CDU setzt Videoprofis auf SPD-Landeschefin Kraft an
16.09.2009 | 18:31 Uhr 2009-09-16T18:31:00+0200Düsseldorf. Gerade erst hat ein Juso-Amateurvideo mit abfälligen Äußerungen von Jürgen Rüttgers (CDU) über faule rumänische Arbeiter bundesweit für negative Schlagzeilen gesorgt. Im Gegenzug hat die CDU Videoprofis auf Hannelore Kraft angesetzt, um „Ausrutscher” der SPD-Landeschefin zu filmen.
Die „Video-Spionage” schlägt in Düsseldorf hohe Wellen. Die SPD bezeichnete die „Schnüffelpraxis” der CDU als „Höhepunkt der Hasskampagne” gegen Kraft. CDU-Generalsekretär Hendrik Wüst wies das zurück. „Bei Veranstaltungen von Jürgen Rüttgers sind immer SPD-Video-Teams präsent. Sie reisen sogar mit SPD-Dienstwagen an. Wenn die SPD anderes behauptet, dann lügst sie”, sagte Wüst.
Eine freie Mitarbeiterin der Düsseldorfer Produktionsfirma „Segami Web.Tv” hatte unter anderem Krafts Auftritt letzte Woche beim Wahlkampf in Herford aufgezeichnet. Dabei hatte die freie Mitarbeiterin verschwiegen, dass sie im Auftrag der NRW-CDU filmt. CDU-Generalsekretär Hendrik Wüst sieht darin eine normale Wahlkampfpraxis. „Bei jeder Veranstaltung, die uns mit Frau zur Kenntnis kommt, sind wir mit der Kamera dabei”, sagte der CDU-Wahlkampfplaner. Der Videobeweis sei der CDU wichtig. „Deshalb machen wir das seit Jahren.”

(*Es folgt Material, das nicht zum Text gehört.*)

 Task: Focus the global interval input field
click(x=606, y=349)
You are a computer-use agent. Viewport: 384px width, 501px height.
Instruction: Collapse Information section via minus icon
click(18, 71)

Die NRW-SPD hält die gelegentliche „Gegnerbeobachtung” zwar nicht für ungewöhnlich. Dass die NRW-CDU die rote Spitzenkandidatin aber seit Jahren permanent professionell „ausspioniert”, darin sieht SPD-General Michael Groschek den unzulässigen Versuch der Einschüchterung. Offenbar verstehe sich die CDU als „Staatspartei mit Allmachtfantasien”. Bei der SPD gebe es keine flächendeckende Beobachtung des politischen Gegners, betonte Groschek.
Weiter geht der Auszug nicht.